■ **What is needed**: Please convert the part of the records below that opens with the line containing "Viewport: 491px width, 212px height." and closes with the line containing "pyautogui.click(x=294, y=230)" into a Markdown table with the columns Row and Line. Skip any blank lines.

■ **Data supplied**:
** Begin **

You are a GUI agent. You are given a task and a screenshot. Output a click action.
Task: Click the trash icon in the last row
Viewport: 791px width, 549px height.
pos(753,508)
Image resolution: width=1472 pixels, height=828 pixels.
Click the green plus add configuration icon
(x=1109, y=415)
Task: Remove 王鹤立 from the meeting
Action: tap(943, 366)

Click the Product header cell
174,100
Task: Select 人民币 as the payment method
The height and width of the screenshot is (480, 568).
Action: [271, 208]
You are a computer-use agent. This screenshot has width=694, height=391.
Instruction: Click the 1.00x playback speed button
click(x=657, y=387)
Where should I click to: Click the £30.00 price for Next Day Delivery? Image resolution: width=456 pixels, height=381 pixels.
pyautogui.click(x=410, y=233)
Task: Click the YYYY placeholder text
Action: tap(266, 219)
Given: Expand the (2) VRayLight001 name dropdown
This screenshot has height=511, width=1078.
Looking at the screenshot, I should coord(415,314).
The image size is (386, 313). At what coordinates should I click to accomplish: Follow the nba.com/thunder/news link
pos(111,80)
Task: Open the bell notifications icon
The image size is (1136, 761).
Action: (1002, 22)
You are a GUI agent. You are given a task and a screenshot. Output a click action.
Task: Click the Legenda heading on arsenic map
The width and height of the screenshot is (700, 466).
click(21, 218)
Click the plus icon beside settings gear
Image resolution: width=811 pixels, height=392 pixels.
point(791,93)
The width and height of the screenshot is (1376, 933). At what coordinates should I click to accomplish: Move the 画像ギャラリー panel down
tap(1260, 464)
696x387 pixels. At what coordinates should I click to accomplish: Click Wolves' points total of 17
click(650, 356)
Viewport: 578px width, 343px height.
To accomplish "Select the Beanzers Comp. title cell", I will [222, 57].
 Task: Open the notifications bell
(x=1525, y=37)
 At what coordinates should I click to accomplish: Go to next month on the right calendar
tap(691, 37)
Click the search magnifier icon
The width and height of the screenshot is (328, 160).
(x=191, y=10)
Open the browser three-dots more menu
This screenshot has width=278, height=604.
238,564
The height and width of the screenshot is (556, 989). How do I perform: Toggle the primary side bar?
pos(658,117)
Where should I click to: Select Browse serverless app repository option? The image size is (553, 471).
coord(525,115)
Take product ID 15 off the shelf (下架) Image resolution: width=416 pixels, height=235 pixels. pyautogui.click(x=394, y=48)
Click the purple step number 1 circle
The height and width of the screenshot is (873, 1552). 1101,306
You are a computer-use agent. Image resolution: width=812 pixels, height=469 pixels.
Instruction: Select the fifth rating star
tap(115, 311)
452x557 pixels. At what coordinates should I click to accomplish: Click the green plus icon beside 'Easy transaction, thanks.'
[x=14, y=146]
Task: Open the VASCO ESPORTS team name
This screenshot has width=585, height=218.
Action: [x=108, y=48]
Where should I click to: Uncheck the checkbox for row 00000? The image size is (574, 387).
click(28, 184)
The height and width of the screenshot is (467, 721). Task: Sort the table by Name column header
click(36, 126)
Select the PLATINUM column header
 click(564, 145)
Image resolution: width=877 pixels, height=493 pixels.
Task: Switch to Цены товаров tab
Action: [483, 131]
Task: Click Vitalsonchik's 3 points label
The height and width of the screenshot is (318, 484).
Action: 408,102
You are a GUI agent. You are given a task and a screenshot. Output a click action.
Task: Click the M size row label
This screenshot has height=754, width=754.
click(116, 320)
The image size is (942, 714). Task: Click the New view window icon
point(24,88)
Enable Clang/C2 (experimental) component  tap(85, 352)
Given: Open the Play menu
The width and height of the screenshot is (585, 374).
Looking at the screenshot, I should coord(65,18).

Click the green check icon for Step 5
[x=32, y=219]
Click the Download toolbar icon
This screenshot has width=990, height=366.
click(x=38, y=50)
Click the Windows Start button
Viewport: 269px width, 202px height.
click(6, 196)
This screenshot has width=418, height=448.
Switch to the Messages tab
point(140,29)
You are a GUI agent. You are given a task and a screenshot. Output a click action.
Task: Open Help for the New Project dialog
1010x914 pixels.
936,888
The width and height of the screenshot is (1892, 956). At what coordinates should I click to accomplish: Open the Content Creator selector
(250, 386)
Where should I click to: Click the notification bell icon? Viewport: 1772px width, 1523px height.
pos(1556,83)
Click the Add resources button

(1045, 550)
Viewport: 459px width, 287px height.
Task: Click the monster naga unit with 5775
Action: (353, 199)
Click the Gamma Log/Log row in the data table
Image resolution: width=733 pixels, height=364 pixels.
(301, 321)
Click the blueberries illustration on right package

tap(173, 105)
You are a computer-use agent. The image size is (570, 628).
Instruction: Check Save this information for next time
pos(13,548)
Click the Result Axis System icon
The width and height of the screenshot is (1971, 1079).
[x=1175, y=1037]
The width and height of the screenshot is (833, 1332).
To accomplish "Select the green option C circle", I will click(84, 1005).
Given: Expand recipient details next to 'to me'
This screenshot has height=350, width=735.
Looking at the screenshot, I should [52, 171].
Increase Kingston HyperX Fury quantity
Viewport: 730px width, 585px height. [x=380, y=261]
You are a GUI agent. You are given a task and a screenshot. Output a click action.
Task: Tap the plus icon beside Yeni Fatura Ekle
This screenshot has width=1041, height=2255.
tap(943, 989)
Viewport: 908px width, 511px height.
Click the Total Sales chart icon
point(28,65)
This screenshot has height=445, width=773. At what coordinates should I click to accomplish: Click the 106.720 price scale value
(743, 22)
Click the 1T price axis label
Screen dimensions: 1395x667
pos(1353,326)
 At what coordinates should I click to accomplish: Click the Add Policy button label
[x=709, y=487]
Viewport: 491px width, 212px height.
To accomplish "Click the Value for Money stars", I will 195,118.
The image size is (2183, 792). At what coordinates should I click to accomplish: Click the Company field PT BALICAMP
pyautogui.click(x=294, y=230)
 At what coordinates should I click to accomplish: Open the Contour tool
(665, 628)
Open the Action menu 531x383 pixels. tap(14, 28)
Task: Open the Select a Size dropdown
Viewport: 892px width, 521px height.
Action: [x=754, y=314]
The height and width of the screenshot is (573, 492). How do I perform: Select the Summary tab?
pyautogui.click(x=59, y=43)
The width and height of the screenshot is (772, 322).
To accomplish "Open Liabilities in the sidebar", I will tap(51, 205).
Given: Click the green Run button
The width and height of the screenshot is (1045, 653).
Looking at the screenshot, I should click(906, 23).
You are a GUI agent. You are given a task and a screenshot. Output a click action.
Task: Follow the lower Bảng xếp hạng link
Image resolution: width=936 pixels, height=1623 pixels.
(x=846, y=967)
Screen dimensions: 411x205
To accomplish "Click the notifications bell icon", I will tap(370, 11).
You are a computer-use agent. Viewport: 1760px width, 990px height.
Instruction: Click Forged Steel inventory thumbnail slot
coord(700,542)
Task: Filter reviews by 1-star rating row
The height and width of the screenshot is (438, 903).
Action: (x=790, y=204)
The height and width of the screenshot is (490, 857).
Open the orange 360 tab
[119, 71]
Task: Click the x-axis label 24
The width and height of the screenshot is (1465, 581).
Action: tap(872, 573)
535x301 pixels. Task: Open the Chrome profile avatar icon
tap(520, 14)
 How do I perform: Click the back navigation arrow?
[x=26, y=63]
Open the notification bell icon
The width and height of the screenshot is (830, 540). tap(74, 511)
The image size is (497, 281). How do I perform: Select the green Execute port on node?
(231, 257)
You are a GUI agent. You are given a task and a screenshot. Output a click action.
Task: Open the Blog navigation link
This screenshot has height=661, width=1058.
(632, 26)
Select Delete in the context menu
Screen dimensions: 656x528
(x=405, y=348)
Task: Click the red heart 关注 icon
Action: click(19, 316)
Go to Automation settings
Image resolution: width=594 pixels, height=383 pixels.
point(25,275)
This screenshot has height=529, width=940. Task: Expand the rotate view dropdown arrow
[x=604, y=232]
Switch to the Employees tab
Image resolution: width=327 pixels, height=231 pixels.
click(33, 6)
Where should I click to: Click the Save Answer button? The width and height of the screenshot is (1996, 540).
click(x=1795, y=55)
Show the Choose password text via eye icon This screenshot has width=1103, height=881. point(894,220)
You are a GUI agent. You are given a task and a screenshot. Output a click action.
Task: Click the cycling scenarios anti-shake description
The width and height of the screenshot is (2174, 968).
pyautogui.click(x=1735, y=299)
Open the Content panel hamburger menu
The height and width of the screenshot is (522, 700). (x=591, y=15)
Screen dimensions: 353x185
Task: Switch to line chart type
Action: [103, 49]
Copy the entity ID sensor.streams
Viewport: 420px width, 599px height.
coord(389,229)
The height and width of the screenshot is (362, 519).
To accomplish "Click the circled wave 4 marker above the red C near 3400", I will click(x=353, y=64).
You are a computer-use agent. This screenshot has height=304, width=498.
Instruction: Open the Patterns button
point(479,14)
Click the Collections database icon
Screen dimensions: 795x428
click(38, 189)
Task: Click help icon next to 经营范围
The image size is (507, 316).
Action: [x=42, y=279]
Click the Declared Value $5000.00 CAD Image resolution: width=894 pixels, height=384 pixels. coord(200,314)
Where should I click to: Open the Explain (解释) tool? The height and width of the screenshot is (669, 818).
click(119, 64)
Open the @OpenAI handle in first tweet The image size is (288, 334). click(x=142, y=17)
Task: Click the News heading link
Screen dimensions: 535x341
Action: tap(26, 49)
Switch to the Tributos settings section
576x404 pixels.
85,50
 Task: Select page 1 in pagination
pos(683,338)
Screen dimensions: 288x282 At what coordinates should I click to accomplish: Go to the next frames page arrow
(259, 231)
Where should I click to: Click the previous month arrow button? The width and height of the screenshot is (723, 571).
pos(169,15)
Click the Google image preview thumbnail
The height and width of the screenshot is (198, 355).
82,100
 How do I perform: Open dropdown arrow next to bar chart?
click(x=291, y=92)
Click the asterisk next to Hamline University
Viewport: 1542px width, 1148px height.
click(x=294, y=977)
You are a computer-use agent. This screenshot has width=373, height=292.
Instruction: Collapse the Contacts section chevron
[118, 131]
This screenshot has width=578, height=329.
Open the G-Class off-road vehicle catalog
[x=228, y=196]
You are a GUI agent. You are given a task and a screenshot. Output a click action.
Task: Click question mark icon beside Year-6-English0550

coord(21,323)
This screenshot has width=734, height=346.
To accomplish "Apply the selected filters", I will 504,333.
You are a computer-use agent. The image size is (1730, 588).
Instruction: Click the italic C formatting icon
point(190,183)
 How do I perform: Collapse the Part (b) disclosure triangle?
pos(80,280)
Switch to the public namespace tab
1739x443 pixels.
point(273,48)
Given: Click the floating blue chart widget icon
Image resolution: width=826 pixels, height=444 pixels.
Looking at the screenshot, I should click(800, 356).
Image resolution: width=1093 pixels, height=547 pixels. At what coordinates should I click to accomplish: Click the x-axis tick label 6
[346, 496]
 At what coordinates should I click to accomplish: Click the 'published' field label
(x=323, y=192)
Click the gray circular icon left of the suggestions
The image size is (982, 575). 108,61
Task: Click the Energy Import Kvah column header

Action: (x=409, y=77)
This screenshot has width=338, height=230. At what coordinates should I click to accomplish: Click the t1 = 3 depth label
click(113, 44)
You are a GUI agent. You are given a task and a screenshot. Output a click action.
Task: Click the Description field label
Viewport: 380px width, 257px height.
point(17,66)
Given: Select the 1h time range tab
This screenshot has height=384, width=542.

** End **

■ **Response**:
| Row | Line |
|---|---|
| 1 | Viewport: 491px width, 212px height. |
| 2 | To accomplish "Click the Value for Money stars", I will 195,118. |
| 3 | The image size is (2183, 792). At what coordinates should I click to accomplish: Click the Company field PT BALICAMP |
| 4 | pyautogui.click(x=294, y=230) |